Consequentemente, Agamben define o totalitarismo moderno como “uma guerra civil legal, que permite a eliminação não apenas dos adversários políticos, mas de categorias inteiras de cidadãos que, por qualquer motivo, não se integram ao sistema político”.
O desenvolvimento desse argumento leva a considerar que o campo de concentração é um espaço onde predomina a “vida nua”, desumanizada e desprovida de qualquer direito. Portanto, aqueles que foram excluídos e reclusos no campo “podem ser mortos, sem que se cometa homicídio”. Ou seja, matar essas pessoas deixa de ser um crime.
Isso é exatamente o que acontece em Gaza, mas também nas favelas do Rio de Janeiro, na cerca de Melilla [que separa o enclave espanhol do território marroquino] e em todos os espaços habitados por seres humanos desumanizados pelo sistema opressor, pelos monopólios midiáticos e pelos Estados a serviço do capital financeiro.
No entanto, há algo que gera desconforto, que mostra que as coisas não estão funcionando. Concordo plenamente com essa análise, pois escancara a realidade para torná-la transparente. O que gera desconforto somos nós. Escrevi algo semelhante, em 2008. E temos lido textos semelhantes há um bom tempo.
O que quero dizer é que, toda vez que o sistema produz uma atrocidade, nós denunciamos, criticamos, analisamos e nos manifestamos. Mas isso, na realidade, não é suficiente, porque a história se repete e a cada vez o resultado é pior — como agora.

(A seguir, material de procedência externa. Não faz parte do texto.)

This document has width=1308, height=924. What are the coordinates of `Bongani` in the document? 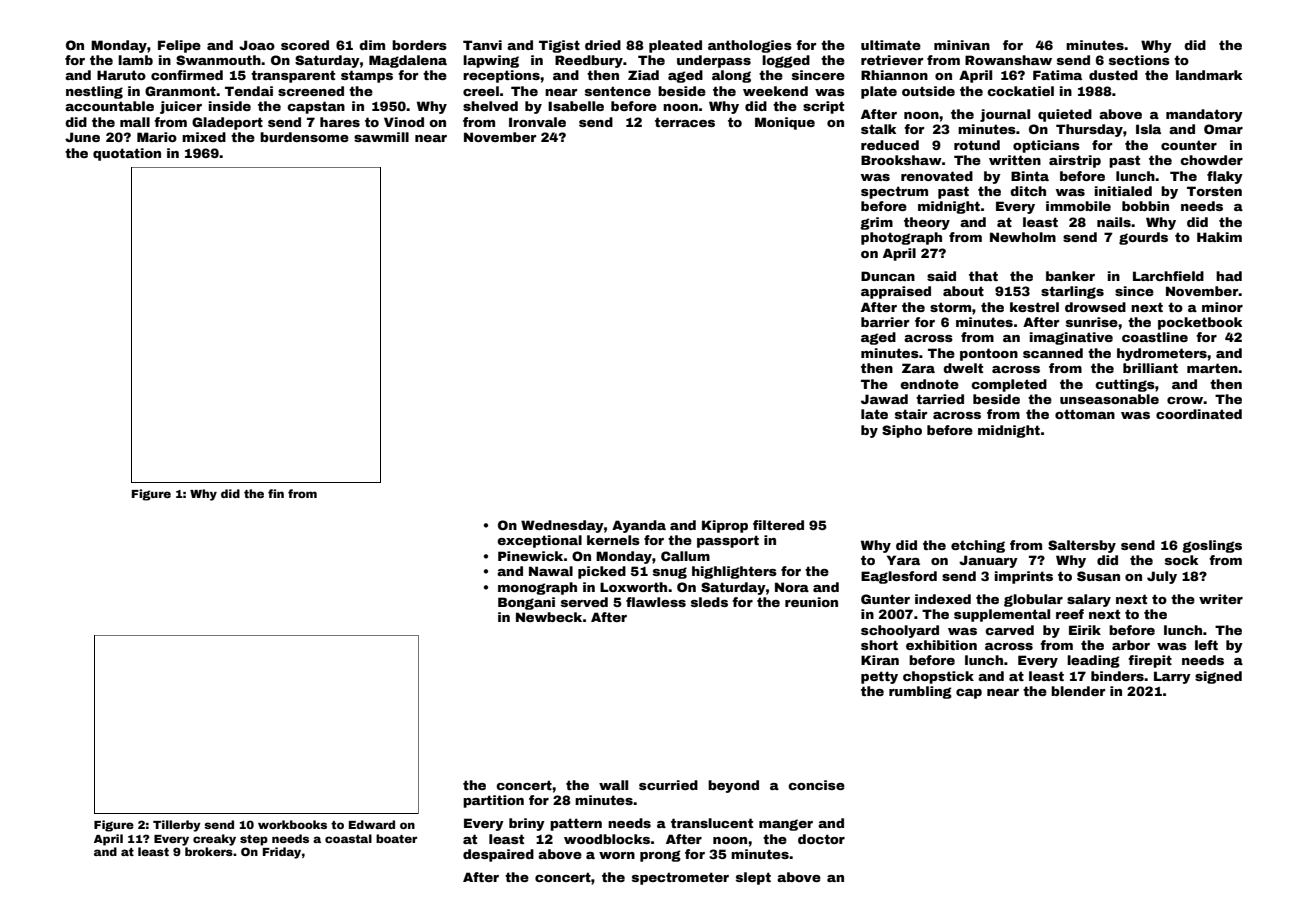 It's located at (526, 603).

Na minha opinião, o “modelo Gaza” é muito eficiente e está sendo exportado ou adotado por outras classes dominantes em outras partes do mundo, com o objetivo de vigiar, controlar e punir as classes populares, os povos originários e negros. Essa mutação progressiva dos modos de dominação no Ocidente, e especialmente na América Latina, nos coloca diante de novos desafios. Vou expô-los brevemente.
O primeiro está relacionado com a democracia e, particularmente, com a importância que conferimos ao sistema eleitoral em um regime que se tornou impermeável a mudanças estruturais. Pelo menos neste continente, cada vez mais, os movimentos investem grande energia para tentar alçar o menos pior ao governo, mesmo sabendo que nenhuma transformação profunda virá daí.
O segundo é muito mais complexo, pois afeta diretamente nossas culturas organizacionais e os nossos modos de fazer política. Até agora nos envolvemos em formas de ação “para fora”, por assim dizer. A denúncia e as declarações, a propaganda e a agitação, as manifestações e todas as formas relacionadas a ela são destinadas a convencer as pessoas afins da necessidade de participar de ações (greves, paralisações etc.) ou eleições.
Esse tipo de atividade pública e voltada para o público, somada às reuniões internas para preparar tarefas nessa direção, consomem a maior parte das energias dos movimentos e das forças de esquerda. No entanto, essa cultura política destinada a modificar a correlação de forças na sociedade e nas instituições encontrou limites muito precisos, porque a estrutura do sistema nunca esteve em questão — e não pode estar, pois o sistema se transformou a ponto de que as antigas formas de ação “para fora”, incluindo a tomada do poder ou do governo, não o afetam, nem minimamente.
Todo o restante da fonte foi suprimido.